Dr. Mylène Drouin, director of the city’s public health department, said Wednesday that community transmission remains strong in Montreal, with about 350 to 400 infections.
She said variants have been detected in up to eight to 10 per cent of new COVID-19 cases. There have been 22 outbreaks linked to them — some of which have already ended — since January, she added. The outbreaks have mostly been in schools and daycares, which have seen 11 and six outbreaks respectively.
All tests that come back positive in Montreal are now being screened for potential variants such as the B.1.1.7 variant which was first detected in the United Kingdom.
“The March break is a test for us,” Drouin said. “We really need to keep in mind to respect public health measures to delay the variants.”
In Quebec, the number of suspected cases of coronavirus variants identified through screening rose by 118, to 602 on Wednesday. However, the number of confirmed cases remains unchanged at 23.
Last week, the province’s public health institute’s modelling suggested that variants could surge in Montreal by March. However, it also said that it depends on how many cases are imported and how strongly people follow public health orders.
Drouin said Wednesday that while cases being tied to variants doesn’t mean affected schools or daycares will be automatically shut down, public health will act quickly to stop the spread.
“It’s really an approach where we will intervene rapidly.”
With the arrival of variants, Montrealers are asked to be careful — especially as elementary and high schools begin their break. They are asked to abide by public health rules and to limit contact with others.
However, public health authorities are encouraged by the declining number of infections and hospitalizations in Montreal, which has been hard hit by the pandemic.
“I want to say thanks to the Montreal population,” Drouin said. “We see the measures put in place in January are still well applied.”
Sonia Bélanger, the head of the CIUSSS du Centre-Sud-de-l’Île-de-Montréal, says there are 374 hospitalized patients — a drop of 105 compared to Feb.10.
As a result, hospitals have started to resume surgeries but Bélanger warns that it will still take time to catch up on delays. There are 45,000 people in the region who are awaiting surgery.

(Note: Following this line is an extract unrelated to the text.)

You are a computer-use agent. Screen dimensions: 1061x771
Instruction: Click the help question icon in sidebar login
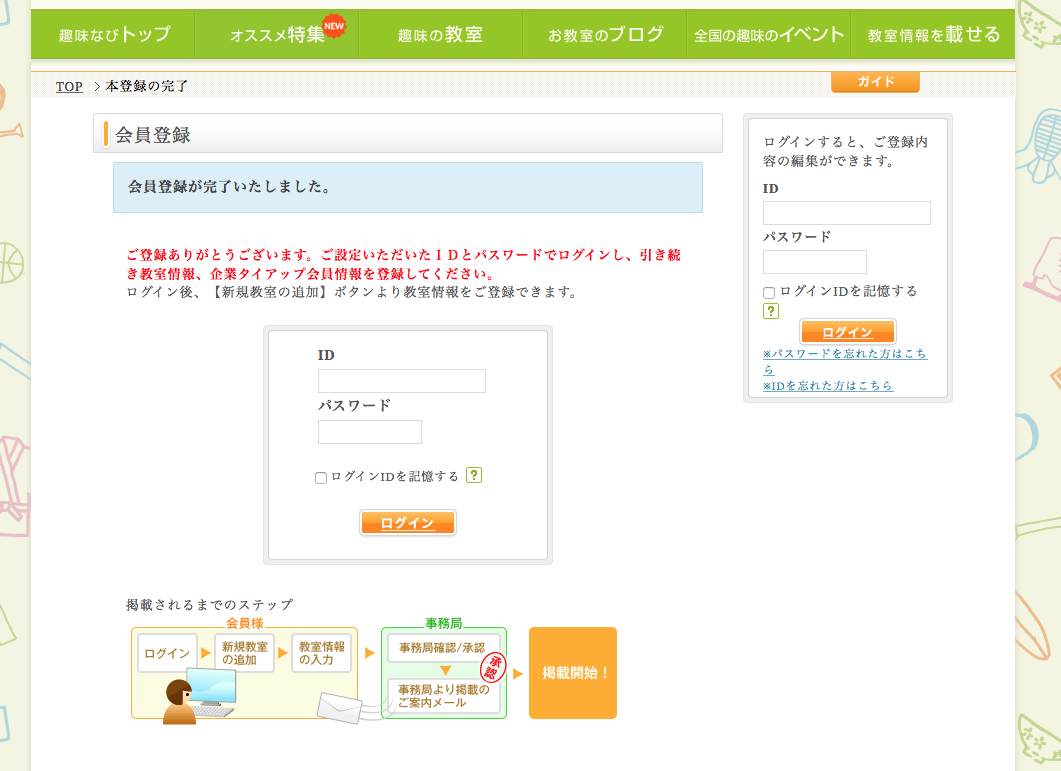coord(771,311)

Vaccination rollout starts next week
The rollout of the COVID-19 vaccine for the general public will also begin next week in the province, starting with seniors born in 1936 or earlier.
The Quebec government, which announced the plan the previous day, is targetting the Greater Montreal area, which has been hard hit by the crisis.
Bélanger says that health teams are prepared to give doses beginning next week at 15 sites across the city. Montrealers who are 85 or older can start booking their appointments online or by phone for the first dose starting Thursday.
“Getting the vaccine is the best way to protect yourself from COVID-19,” she said.
The vaccine is free and those who book an appointment do not need a health-care card in order to receive it, she added.
“Our teams are ready and will be waiting for you starting March the 1st.”